Today, I am researching (in so far as it is possible, without usual access to libraries, archives etc.) a late instance of the writ de ventre inspiciendo – ordering the inspection of a woman claiming pregnancy, by women, in civil proceedings. It has come up in my research on ‘Unknowns at the Start of Life’ for a swiftly approaching paper (April), and needs a bit of thought. The case was heard in Knight Bruce VC’s court, on 8th May, 1845.[i]
It involved a dispute about a trust. A ‘gentleman of the name of Blakemore’ had some property – he held it as tenant for life, and the remainder was held by trustees on a thousand year term, on trust to provide money for Blakemore’s issue, and the remainder was for the people bringing the action here.
The petitioners were not able simply to have the property, however, because there was a competing claim, from the ‘gentleman of the name of Blakemore’s wife: this woman claimed to be pregnant with Blakemore’s child, and, if that was so, then the child would be entitled to money from the trust. It was therefore in the interest of the petitioners to cast doubt on this claim to be pregnant with Blakemore’s child.
The petitioners proceeded with the doubt-casting by portraying both Blakemore and his widow as dubious characters.

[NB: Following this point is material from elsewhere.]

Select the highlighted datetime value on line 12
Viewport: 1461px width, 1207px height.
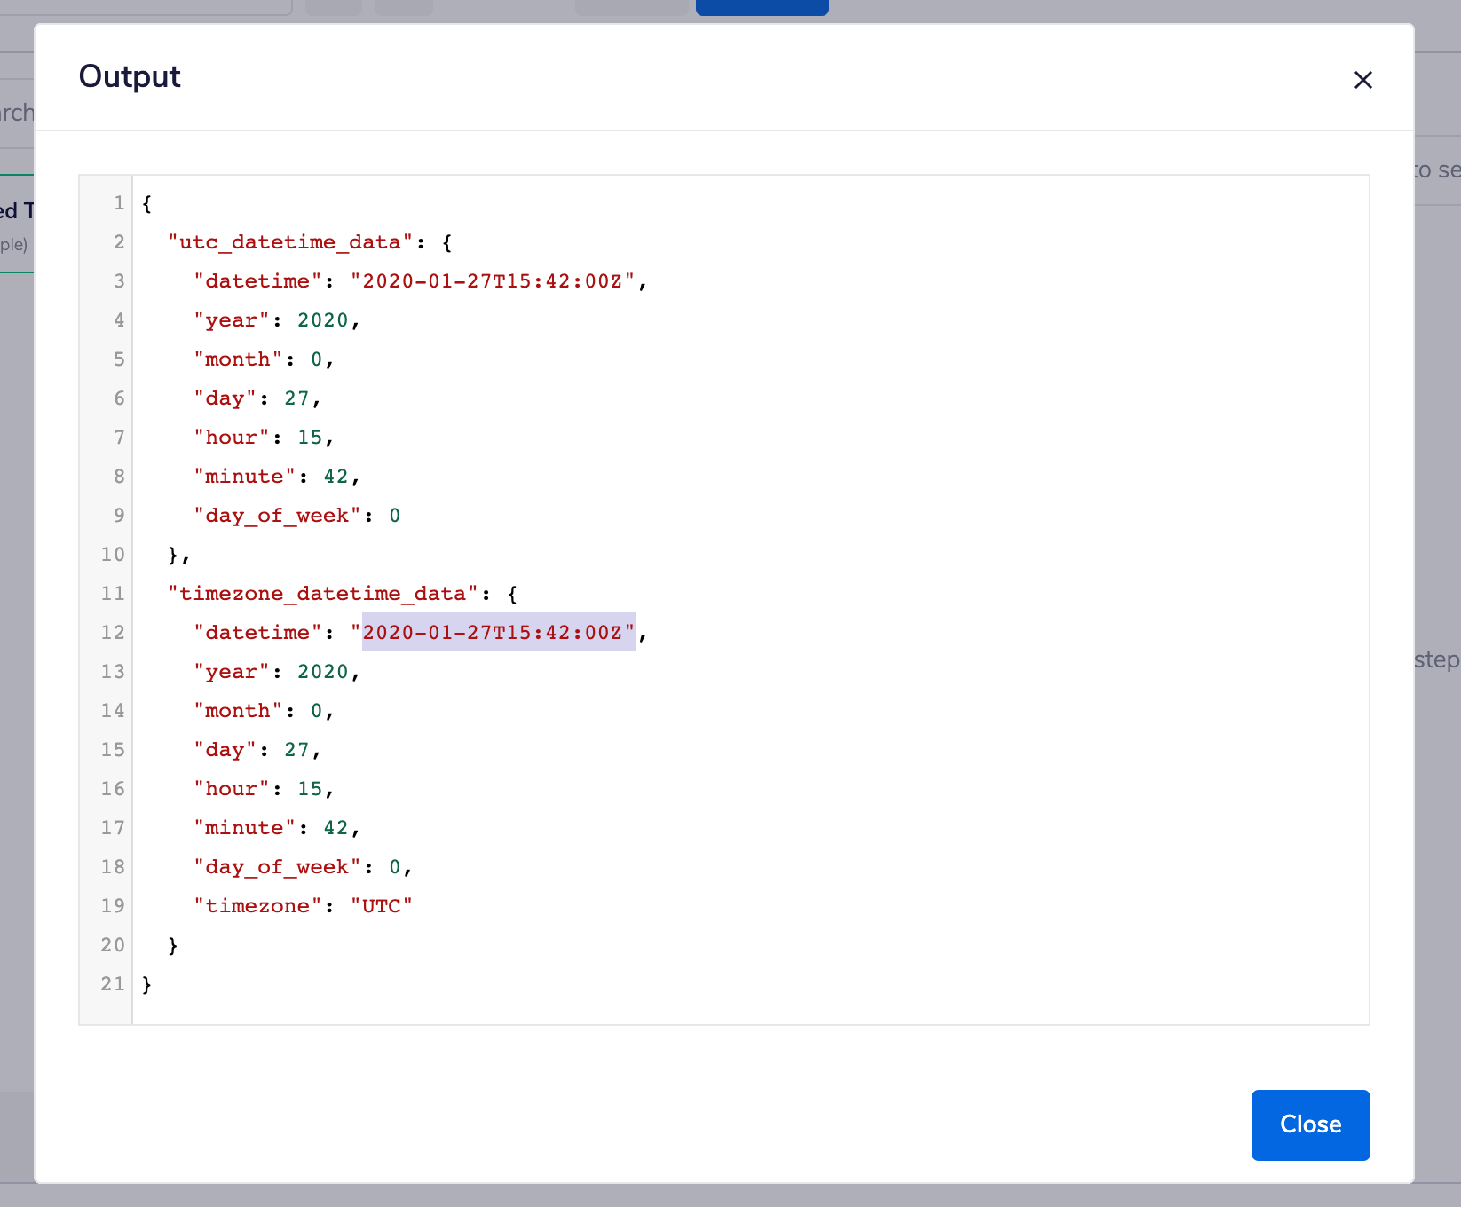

It is not altogether clear why they needed to have a go at Blakemore himself, but apparently there were affidavits which ‘represented [him] to have been a man of dissolute and intemperate habits’. It was probably with a view to having a go at both of the spouses that they stressed that he had ‘married the barmaid of an inn in Wales’ (not just some barmaid, but a Welsh barmaid – just at the time that Welsh women were about to be insulted quite horrendously in the treacherous Blue Books, as being of extremely easy virtue). Blakemore had, so they said, come to London, leaving his Welsh barmaid wife behind, and died in January 1845. He was dead then, so the petitioners couldn’t have a go at him any further, but they had not finished with the widow Blakemore. They said that she had ‘carried on adulterous intercourse’ with the groom of her husband, during the latter’s absence before his death, and after she was widowed, had started to live with the groom ‘as man and wife’ (and as if that was not bad enough ‘at a certain public-house in Wales’, and the ‘subsisting connection’ was ‘one of sin’ (rather than there having been a second marriage).
The report is a little telegraphic (v. much the latest thing – see how on point my tech reference is?) but it is clear that an order was made for an inspection of the widow, by a ‘jury of women’. Although some of the evidence on behalf of the petitioners seems to have been not that the widow was not pregnant, but that she was not pregnant with her dead husband’s child, the inspection would not have been of any value in relation to that issue. Perhaps the point is that they were trying to discredit both the existence of a pregnancy which had begun during the marriage, and also, if that failed, to do the more difficult job of rebutting the presumption that the child of a married woman was her husband’s issue. This had become a little less difficult in the first part of the 19th C, but very strong evidence was still required.
So, the petitioners’ case can, perhaps be understood. The puzzle, from my point of view, is that there does not seem to have been much interest in the press. Why did I expect that there would be? Well, sex, adultery, class, bashing the Welsh – good ways of getting people to read your paper, I would have thought. Then there is also the de ventre inspiciendo process itself – now something of a rarity in civil cases, and, when it was proposed in a case in 1835 (of which more in a later post) it was considered quite, quite scandalous, and cruel. Could the difference possibly have been that between a respectable English tradesman’s wife – easily believed to be too delicate to be poked and prodded (the situation in the Fox case of 1835)– and a Welsh barmaid, who could not be imagined to have any finer feelings? Surely not.
Further details on the parties, the story, and whether there ever was an inspection of the body of the much-maligned Welshwoman will have to await the great re-opening of the archives. Another one for the pile!
[i] Blakemore v Blakemore 1 Holt Eq. 328; 71 ER 769; In re Blakemore, 14 L.J. (NS) Ch. 336 (1845).